The variation in fuel flow influences not only the height of the bed, but also the heat exchanges in the kiln.

▪

The temperature profiles are strongly influenced by the heat of reaction of the alternative fuel used.

▪

The value of this stoichiometric coefficient associated with the value of the heat of reaction allows for a good understanding of the evolution profiles of the composition of the waste.

▪

The end of the gasification stage is marked by a change in the composition of the gas from CO to CO₂.

▪

The use of biomass is accompanied by an optimal conversion of C₂S to C₃S, that is, 52.36%.

▪

The interception angle of the bed is related to the diameter of the kiln.

▪

The endothermic pyrolysis of biomass allows an optimal consumption of lime (CaO) formed by the decomposition reaction of CaCO₃.

The main originality of this study is the establishment of a complex numerical model of thermochemical transformation of wastes, coupled with the clinkering process.

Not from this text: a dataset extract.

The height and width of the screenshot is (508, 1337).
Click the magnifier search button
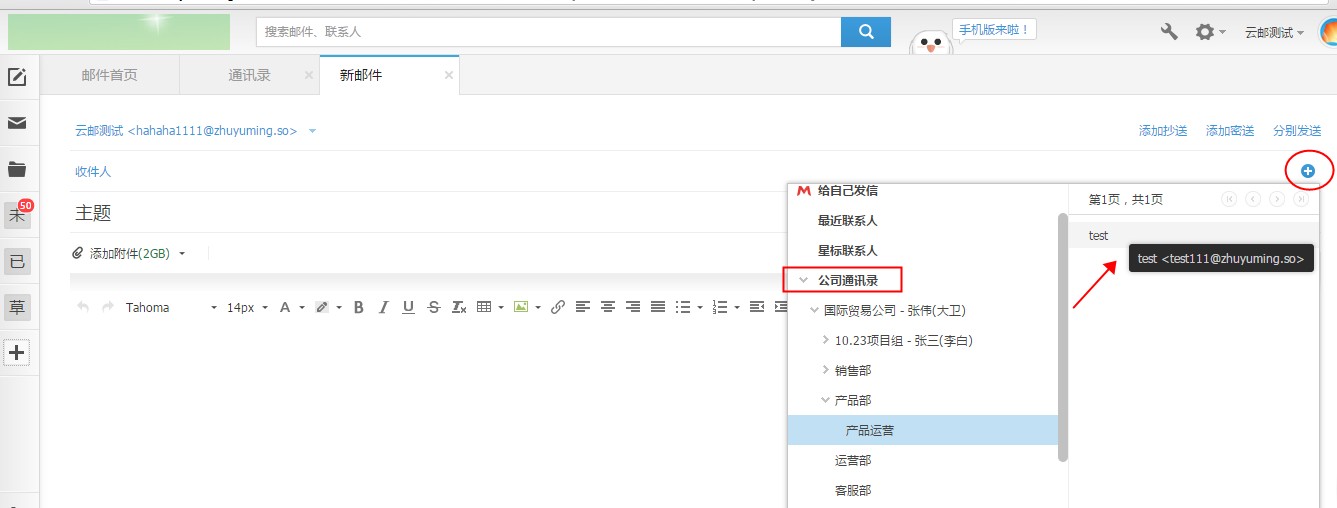click(865, 32)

In another sense, this article has exposed the different potential paths of the scientific community devoted to the use of alternative fuels in the context of cement production. Thermochemical phenomena occur in the kiln, and the effects of the operating parameters and materials properties of alternative fuels are currently being studied in order to obtain the best cement clinker. Future research will focus on the influence of ash composition from alternative fuels on cement production. Future work should also focus on the total substitution of waste in cement rotary kilns, where 50% of the energy input would come from the combustion of waste in the bed of solids, and the other 50% from the combustion of solid waste at the kiln burner. This will make it possible for industries to move away from dependence on fossil energy sources that are deemed to be polluting.